Be wary of planting Marquette if you have a tendency for late Spring frost each year. I live down the road in Northern NM at an elevation of 6700 ft. I also live in a cold air drainage location. Marquette is a fantastic hybrid wine grape but it also breaks bud 10-14 days before other excellent hybrid varieties like Noiret, and Corot Noir. Each Spring I am sweating bullets usually on more than one occasion with the Marquette which has busted out already while the others are still closed up tightly.


----------



## Johny99 (Jul 20, 2017)

I'd suggest going to talk with growers in Junction. I don't know of any in Montrose, but the ones in Junction have been through the ringer in the last couple of years. Last time I visited, if you find the farmer, they are very ready to help, like most. I know two rivers had to replant after the 2015-16 winter, if I remember right. I bet they have some guidance.


----------



## jimmyl (Jul 21, 2017)

our local nursery sells marquette plants and recomended the variety but i only know of two small vinyards going in and havent met the owners yet. i plan to plant 12marquette, 12 blue bell, 12 itaska, 12 swenson red, 12 traminette, and twelve america. we have just moved to montrose and have not been thru a year to find out the conditions but the area is listed as -5 to -10. i want to try the america because of resistance to pierces and want to try a couple of champanel because its totally immune to pierces. and i have read thar pierces has been detected in a vinyard thirty miles away


----------



## ibglowin (Jul 22, 2017)

I am having a very hard time believing PD has made its way to CO. It needs heat _and humidity_. Here is a map of PD in the US. Is there any info you can link to or is this just word of mouth?


----------



## jimmyl (Jul 22, 2017)

i think i read this at colorado extension. will try to find it


----------



## ibglowin (Jul 22, 2017)

Great, if you find a link please post it. I have been watching Texas try and throw all the money in the world at growing Vinifera in a hot and humid environment only to watch them tear up vineyard after vineyard after 4-5 years and plant another varietal. PD really seems to stop at the dry (air) line in Texas.



jimmyl said:


> i think i read this at colorado extension. will try to find it


----------



## jimmyl (Jul 23, 2017)

so far i have not found the article. i sure hope your right but i still worry about it.


----------



## BigH (Jul 24, 2017)

louannamullins said:


> getting ready to lat out a small vinyard for a brother in law in montrose colorado elevation 5700 feet zone five i i understand it can reach -22-25 but not every year.
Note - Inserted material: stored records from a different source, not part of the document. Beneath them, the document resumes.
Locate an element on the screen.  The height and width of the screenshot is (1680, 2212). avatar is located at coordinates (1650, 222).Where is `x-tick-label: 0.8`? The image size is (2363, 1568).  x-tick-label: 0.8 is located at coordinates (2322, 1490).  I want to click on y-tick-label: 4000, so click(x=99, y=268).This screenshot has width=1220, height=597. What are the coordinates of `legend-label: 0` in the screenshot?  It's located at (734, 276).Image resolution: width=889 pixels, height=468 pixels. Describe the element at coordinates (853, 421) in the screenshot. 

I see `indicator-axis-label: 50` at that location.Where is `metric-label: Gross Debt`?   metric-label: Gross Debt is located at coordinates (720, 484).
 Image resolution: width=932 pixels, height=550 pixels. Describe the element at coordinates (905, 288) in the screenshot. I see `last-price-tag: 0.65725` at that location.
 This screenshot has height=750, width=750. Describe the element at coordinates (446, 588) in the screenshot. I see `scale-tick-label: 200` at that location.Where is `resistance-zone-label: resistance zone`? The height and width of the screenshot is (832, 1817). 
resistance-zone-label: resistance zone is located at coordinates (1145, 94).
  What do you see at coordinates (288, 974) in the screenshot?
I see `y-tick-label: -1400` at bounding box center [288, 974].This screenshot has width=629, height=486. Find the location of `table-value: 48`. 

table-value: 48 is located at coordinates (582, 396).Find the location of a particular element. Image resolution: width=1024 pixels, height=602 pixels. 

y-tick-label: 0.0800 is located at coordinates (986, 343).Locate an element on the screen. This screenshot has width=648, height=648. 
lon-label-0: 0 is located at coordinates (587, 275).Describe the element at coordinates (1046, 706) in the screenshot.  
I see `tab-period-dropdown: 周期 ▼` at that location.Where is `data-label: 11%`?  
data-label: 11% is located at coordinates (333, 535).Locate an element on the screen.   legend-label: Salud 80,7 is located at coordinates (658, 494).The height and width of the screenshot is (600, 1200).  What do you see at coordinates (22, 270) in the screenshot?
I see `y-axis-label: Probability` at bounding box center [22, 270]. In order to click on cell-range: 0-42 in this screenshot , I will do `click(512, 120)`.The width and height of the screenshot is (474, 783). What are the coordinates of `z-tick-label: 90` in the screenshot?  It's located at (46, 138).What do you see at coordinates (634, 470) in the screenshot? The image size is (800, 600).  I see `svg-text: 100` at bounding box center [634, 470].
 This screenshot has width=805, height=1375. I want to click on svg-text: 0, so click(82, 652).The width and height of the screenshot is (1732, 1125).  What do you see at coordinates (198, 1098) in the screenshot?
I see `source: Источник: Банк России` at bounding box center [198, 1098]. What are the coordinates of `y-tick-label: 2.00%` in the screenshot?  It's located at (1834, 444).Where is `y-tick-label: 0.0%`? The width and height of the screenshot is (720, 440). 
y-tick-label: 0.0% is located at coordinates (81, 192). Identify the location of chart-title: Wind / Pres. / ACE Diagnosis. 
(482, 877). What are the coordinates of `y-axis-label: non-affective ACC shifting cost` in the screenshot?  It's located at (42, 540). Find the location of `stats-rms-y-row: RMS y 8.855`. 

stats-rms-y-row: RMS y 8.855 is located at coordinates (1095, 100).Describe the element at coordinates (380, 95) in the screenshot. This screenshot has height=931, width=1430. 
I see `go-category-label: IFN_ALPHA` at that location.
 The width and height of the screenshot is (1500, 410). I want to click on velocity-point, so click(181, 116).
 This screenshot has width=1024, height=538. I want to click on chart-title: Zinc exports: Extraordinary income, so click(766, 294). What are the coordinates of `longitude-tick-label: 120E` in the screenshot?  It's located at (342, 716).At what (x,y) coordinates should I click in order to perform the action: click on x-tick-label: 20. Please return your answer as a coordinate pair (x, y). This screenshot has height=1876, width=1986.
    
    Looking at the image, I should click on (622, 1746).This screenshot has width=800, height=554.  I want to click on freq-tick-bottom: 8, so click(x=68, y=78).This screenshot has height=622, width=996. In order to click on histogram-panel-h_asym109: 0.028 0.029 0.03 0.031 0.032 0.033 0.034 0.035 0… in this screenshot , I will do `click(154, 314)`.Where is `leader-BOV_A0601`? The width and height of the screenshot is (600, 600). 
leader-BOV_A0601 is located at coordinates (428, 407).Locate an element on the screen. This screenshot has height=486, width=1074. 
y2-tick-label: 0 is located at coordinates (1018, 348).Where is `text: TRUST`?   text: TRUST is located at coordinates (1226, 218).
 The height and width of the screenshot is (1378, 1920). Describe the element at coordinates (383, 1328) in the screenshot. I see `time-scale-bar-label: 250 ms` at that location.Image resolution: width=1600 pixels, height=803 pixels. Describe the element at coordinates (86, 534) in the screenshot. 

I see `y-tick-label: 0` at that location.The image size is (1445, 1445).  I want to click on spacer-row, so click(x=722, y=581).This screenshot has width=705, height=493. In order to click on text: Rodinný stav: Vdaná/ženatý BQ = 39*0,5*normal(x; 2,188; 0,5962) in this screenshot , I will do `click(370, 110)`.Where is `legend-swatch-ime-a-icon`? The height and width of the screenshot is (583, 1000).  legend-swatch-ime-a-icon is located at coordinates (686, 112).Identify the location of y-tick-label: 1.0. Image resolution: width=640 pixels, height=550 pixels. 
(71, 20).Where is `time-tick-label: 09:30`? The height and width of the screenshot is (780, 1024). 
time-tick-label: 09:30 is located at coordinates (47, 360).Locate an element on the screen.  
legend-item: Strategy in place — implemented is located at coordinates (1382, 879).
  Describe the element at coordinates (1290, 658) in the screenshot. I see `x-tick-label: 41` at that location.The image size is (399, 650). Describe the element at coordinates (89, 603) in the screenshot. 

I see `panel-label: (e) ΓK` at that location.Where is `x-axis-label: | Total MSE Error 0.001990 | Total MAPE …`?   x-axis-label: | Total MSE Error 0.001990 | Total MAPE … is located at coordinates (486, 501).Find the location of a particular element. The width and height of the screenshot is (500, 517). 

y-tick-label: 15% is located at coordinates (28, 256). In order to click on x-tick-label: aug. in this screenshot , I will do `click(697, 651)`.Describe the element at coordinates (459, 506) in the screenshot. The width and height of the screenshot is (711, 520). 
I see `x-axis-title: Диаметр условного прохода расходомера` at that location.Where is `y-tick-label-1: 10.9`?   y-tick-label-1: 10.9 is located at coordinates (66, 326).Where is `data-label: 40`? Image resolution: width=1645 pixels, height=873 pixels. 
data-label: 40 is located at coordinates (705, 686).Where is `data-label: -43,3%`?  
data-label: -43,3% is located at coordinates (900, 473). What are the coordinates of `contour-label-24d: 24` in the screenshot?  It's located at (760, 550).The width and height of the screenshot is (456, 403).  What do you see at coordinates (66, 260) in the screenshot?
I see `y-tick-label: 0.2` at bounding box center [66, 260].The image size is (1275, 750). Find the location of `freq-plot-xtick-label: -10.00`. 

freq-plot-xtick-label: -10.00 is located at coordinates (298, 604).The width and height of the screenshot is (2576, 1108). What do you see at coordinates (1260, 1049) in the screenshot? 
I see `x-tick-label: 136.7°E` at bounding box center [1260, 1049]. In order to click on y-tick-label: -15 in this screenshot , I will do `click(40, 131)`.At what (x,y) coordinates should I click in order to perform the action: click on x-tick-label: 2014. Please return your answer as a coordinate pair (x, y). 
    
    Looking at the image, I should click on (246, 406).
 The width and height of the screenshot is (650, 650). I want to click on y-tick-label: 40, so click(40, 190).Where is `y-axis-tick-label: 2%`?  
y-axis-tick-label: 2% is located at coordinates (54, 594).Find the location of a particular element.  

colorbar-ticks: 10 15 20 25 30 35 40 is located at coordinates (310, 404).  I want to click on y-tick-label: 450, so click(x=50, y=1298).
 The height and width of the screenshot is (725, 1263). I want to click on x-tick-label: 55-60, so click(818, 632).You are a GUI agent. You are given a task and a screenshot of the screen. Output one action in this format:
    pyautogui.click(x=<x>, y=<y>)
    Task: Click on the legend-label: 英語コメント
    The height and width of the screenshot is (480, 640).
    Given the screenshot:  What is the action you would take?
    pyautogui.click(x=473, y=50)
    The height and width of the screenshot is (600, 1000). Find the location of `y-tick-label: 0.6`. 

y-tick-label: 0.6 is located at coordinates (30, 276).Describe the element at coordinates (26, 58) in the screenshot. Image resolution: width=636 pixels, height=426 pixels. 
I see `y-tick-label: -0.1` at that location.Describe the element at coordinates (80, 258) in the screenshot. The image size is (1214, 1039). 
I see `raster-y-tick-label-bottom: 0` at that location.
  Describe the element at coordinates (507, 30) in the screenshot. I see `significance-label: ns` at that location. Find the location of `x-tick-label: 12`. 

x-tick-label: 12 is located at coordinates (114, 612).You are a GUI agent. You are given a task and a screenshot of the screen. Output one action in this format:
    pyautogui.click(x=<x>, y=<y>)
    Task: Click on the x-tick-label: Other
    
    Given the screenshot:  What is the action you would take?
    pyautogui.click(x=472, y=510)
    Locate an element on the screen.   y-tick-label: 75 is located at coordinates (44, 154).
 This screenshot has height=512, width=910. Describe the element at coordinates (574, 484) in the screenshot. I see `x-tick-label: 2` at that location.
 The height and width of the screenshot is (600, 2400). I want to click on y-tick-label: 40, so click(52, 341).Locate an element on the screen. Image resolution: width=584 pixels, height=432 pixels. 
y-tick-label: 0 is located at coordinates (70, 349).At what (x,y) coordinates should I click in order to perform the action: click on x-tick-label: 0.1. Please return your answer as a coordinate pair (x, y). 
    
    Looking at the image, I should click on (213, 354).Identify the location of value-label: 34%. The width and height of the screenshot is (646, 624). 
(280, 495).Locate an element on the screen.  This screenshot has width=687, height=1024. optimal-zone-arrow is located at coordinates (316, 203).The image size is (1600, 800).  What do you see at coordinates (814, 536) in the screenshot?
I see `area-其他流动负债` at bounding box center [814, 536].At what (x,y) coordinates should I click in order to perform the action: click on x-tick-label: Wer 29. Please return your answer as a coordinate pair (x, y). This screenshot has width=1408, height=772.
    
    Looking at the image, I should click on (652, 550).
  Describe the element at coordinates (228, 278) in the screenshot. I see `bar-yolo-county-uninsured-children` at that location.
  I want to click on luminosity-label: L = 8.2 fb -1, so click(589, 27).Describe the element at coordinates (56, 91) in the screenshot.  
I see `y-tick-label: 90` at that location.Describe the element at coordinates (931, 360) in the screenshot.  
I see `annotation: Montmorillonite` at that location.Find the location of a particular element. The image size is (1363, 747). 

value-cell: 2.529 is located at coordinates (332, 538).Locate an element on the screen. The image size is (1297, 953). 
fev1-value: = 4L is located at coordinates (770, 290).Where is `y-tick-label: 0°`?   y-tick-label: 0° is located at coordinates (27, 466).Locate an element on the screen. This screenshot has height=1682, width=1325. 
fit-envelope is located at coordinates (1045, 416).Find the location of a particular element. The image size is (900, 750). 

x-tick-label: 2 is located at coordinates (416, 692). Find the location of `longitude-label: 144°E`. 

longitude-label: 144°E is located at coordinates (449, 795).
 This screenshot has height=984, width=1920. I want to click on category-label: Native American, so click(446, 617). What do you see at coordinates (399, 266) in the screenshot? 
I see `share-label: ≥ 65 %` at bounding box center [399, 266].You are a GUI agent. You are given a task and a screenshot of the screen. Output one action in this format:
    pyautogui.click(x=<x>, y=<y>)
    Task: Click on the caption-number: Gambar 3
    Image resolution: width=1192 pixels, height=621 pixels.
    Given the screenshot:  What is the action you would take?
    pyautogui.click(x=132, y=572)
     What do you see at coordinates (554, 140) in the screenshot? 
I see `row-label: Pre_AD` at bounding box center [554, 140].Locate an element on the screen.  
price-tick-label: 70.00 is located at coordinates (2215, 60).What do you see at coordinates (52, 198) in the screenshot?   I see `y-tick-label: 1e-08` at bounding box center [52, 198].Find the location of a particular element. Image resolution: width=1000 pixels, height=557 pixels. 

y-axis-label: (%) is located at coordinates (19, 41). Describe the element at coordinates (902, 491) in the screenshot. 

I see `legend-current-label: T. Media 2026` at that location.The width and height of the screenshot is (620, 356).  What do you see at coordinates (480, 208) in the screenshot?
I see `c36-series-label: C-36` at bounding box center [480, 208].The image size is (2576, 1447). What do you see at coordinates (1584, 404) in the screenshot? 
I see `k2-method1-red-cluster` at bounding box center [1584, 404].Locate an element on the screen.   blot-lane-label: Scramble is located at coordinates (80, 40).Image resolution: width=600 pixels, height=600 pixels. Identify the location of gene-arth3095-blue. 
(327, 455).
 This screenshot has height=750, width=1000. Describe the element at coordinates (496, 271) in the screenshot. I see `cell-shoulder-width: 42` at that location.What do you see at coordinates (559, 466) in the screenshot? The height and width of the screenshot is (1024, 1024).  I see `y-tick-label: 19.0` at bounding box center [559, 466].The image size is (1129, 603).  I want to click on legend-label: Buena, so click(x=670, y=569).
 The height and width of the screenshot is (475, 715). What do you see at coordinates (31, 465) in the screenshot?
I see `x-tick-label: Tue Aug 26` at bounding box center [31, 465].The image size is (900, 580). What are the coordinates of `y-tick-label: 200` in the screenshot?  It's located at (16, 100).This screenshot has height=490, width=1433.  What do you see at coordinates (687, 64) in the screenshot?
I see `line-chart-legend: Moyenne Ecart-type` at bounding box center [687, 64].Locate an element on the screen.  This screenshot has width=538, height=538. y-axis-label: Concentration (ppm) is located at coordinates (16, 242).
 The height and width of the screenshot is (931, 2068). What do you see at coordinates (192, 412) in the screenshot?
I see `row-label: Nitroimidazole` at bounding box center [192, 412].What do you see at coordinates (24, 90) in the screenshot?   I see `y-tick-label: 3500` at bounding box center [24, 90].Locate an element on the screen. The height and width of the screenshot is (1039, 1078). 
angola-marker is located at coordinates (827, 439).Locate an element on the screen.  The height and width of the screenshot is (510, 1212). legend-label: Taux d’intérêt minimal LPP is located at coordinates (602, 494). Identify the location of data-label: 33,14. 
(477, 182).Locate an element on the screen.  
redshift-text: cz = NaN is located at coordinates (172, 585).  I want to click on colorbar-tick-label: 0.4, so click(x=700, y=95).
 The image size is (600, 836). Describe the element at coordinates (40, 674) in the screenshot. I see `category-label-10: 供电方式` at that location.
How long is your growing season (ie avergage number of frost free days betweteen spring and fall), and how many growing degree days typically hit your region?

H


----------



## jimmyl (Jul 24, 2017)

i have been trying to find out the degree days and can find nothing on it even from the colo state research center in grand junction i tink the growing season here is appx 150 days


----------